- [Activity]
Transcribe, without any changes, the part that opens with the line containing "Identify the location of nav-item-label: New." and closes with the line containing "sliders-icon is located".

(Collection entries)
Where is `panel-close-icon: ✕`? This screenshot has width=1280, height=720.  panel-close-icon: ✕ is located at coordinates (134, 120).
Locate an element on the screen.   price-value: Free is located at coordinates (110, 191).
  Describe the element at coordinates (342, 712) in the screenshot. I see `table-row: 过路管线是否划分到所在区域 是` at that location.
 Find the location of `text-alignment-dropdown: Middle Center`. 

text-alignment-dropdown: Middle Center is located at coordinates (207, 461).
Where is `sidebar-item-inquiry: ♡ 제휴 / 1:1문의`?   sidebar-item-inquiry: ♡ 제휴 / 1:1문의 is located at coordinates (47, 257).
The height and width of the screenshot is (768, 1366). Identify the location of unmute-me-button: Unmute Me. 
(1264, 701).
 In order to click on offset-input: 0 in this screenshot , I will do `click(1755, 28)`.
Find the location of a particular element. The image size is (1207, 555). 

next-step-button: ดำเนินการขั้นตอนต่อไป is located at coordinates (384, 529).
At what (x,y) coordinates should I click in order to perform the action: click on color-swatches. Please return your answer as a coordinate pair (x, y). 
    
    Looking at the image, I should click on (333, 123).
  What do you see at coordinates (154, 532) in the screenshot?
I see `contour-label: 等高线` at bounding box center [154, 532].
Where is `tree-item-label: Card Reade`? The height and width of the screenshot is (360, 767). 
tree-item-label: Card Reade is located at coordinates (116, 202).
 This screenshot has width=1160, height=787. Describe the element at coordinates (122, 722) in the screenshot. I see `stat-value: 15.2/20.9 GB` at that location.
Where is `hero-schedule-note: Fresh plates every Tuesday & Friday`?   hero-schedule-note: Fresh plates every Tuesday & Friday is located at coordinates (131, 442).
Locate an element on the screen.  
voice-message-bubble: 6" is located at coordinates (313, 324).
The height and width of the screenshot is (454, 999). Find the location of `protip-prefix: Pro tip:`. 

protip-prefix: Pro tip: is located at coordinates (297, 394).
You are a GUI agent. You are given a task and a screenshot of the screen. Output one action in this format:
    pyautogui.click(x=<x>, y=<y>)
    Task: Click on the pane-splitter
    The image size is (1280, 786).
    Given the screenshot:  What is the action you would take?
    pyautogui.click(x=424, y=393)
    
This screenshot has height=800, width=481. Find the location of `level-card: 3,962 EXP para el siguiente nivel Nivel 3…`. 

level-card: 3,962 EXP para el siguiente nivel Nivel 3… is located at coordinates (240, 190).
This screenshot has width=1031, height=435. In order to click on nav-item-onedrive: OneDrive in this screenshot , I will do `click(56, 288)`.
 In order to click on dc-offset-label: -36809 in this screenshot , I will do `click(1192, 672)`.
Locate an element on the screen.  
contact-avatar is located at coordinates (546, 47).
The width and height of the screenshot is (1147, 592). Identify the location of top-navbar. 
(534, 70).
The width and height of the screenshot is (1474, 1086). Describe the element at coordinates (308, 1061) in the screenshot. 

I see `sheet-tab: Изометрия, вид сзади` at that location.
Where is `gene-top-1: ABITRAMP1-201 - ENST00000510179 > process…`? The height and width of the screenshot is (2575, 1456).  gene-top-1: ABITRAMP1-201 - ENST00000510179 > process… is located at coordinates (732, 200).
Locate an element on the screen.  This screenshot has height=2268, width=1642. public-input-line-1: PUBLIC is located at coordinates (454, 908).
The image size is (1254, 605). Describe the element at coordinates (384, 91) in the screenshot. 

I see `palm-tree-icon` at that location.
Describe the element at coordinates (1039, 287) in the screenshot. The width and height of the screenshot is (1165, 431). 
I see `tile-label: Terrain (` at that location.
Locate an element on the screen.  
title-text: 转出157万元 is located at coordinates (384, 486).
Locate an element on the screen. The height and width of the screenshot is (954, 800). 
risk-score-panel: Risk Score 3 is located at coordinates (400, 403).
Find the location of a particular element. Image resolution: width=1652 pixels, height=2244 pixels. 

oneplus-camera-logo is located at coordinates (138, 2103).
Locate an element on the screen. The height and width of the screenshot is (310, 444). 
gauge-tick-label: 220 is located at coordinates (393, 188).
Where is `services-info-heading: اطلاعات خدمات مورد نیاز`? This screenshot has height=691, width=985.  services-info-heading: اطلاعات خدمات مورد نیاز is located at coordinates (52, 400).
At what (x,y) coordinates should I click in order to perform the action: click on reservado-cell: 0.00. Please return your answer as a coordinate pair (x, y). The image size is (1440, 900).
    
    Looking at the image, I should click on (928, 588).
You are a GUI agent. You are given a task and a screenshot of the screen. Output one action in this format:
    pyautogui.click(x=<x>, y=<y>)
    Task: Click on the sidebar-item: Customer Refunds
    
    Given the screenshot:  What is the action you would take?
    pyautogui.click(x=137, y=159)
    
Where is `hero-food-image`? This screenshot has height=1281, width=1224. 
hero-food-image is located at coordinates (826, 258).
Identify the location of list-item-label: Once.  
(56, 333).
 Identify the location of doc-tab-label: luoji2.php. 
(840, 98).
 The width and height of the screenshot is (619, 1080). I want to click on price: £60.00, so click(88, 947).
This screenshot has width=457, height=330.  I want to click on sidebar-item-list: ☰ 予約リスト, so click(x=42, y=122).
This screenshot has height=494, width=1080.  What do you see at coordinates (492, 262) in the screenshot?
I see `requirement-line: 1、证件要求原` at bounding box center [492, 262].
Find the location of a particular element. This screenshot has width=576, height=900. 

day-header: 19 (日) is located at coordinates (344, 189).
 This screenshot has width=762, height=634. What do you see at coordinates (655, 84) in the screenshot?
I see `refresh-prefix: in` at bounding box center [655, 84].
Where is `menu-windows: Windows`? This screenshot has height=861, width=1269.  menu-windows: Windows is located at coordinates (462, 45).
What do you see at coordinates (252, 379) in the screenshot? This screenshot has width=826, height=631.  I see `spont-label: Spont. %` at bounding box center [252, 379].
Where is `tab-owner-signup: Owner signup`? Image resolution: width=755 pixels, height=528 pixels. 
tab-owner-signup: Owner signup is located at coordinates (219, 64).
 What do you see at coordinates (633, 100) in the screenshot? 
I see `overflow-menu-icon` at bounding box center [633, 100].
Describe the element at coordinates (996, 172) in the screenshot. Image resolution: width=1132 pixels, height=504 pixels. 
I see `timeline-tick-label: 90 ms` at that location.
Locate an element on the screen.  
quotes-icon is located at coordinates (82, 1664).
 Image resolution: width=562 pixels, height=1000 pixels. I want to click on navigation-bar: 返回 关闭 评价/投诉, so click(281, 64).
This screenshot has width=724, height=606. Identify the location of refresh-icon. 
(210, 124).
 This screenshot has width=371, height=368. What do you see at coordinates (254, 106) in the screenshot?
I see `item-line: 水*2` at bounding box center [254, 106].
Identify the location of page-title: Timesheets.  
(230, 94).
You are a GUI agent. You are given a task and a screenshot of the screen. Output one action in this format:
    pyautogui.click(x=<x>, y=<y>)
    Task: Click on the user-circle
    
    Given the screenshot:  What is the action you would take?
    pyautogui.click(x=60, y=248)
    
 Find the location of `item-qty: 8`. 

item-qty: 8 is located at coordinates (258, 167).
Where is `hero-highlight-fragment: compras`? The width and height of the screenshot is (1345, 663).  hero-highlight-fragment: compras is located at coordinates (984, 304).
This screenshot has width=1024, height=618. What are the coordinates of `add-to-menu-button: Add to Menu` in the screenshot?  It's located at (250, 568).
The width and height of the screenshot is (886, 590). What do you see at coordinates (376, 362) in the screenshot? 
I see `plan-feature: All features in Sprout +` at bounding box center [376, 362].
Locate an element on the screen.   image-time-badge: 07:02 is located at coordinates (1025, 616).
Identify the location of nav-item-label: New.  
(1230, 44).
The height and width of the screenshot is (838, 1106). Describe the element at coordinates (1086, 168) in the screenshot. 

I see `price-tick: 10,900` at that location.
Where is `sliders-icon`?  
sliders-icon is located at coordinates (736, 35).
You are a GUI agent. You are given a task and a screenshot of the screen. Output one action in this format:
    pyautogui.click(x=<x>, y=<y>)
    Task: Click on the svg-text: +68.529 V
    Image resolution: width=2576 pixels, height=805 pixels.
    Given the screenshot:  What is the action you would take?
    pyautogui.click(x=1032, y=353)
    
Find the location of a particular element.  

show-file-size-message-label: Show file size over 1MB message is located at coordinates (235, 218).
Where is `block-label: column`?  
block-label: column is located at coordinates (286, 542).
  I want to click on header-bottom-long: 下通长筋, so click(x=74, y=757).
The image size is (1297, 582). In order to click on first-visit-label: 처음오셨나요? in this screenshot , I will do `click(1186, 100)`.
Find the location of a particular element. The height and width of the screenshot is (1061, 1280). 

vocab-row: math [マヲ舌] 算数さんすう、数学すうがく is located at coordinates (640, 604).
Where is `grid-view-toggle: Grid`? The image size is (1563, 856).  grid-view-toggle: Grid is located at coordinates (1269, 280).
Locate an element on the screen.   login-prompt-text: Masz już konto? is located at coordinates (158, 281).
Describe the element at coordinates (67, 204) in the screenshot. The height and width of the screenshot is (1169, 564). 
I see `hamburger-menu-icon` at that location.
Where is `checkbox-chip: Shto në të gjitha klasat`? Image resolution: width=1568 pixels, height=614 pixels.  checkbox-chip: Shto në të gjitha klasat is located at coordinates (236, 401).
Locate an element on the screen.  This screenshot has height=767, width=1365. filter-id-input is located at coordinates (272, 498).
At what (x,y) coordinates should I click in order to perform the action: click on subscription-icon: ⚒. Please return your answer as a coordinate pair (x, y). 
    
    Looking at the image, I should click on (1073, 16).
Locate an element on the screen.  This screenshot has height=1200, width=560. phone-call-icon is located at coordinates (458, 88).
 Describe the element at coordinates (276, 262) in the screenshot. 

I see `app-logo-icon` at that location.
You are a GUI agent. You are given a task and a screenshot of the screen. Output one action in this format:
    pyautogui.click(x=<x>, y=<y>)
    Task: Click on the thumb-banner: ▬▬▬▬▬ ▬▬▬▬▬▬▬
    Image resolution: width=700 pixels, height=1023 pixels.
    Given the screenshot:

- [Solution for this problem]
Identify the location of nav-item-label: New.  
(1230, 44).
The height and width of the screenshot is (838, 1106). Describe the element at coordinates (1086, 168) in the screenshot. 

I see `price-tick: 10,900` at that location.
Where is `sliders-icon`?  
sliders-icon is located at coordinates (736, 35).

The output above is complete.